Mais de 20 anos depois de ter interpretado a figura do implacável raider de empresas Gordon Gekko em Wall Street, de Oliver Stone (1987), onde proclamava o credo da década de 80, "A ganância é boa", Michael Douglas ainda é associado à figura de Gekko e recebe convites do mundo da finança à conta da personagem.

Toda a gente gosta de vilões coloridos, e se esses vilões não têm papas na língua melhor ainda. Não admira que, durante muito tempo depois da estreia de Wall Street, Douglas fosse regularmente abordado, em restaurantes e na rua, por pessoas que o cumprimentavam e lhe agradeciam por os ter "inspirado" com a figura de Gordon Gekko. O mesmo sucedeu a Oliver Stone, a quem muitos se dirigiram agradecendo-lhe terem decidido "fazer carreira" na finança por causa de Wall Street.

O filme que Stone concebera como um conto moral e um aviso contra a cultura cega da ganância que dominava Wall Street tinha também tido um efeito oposto, e transformado Gekko numa figura--modelo para aqueles que representava pela negativa.

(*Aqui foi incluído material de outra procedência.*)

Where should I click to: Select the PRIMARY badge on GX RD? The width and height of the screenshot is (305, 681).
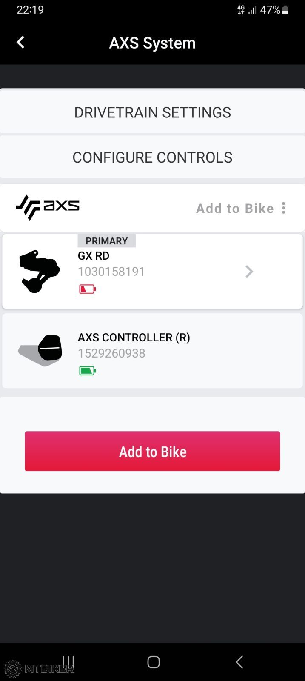pos(106,240)
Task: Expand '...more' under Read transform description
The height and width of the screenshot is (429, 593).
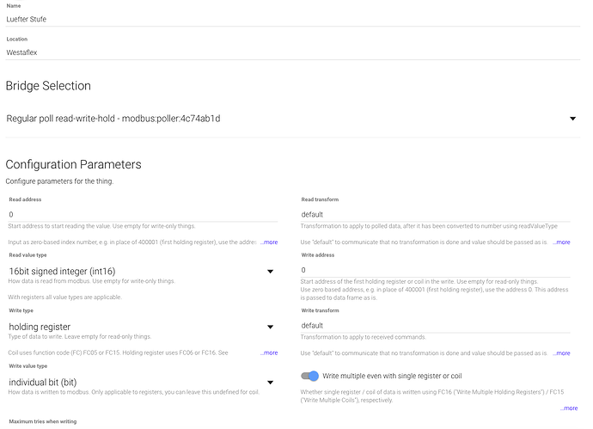Action: pos(561,242)
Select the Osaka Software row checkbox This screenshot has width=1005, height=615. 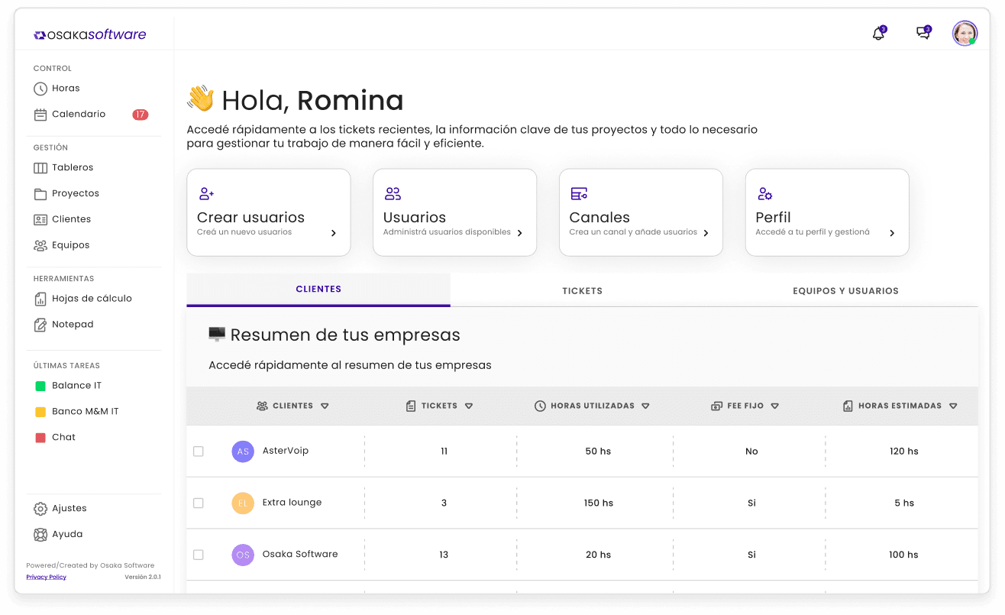(199, 555)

Mas o Gordon Gekko que reaparece em Wall Street 2: O Dinheiro Nunca Dorme (estreia-se amanhã), depois de ter expiado a sua pena de prisão, é uma palidíssima e enrugada sombra do "senhor do universo" que comprava e devorava empresas no filme original.

Sem dinheiro, sem emprego, sem amigos, sem poder e sem a arrogância de outrora, Gekko sai da sua cela para o século XXI transformado num anacronismo. Os raiders de empresas que corporizava foram tornados obsoletos pela vertiginosa globalização económico-financeira.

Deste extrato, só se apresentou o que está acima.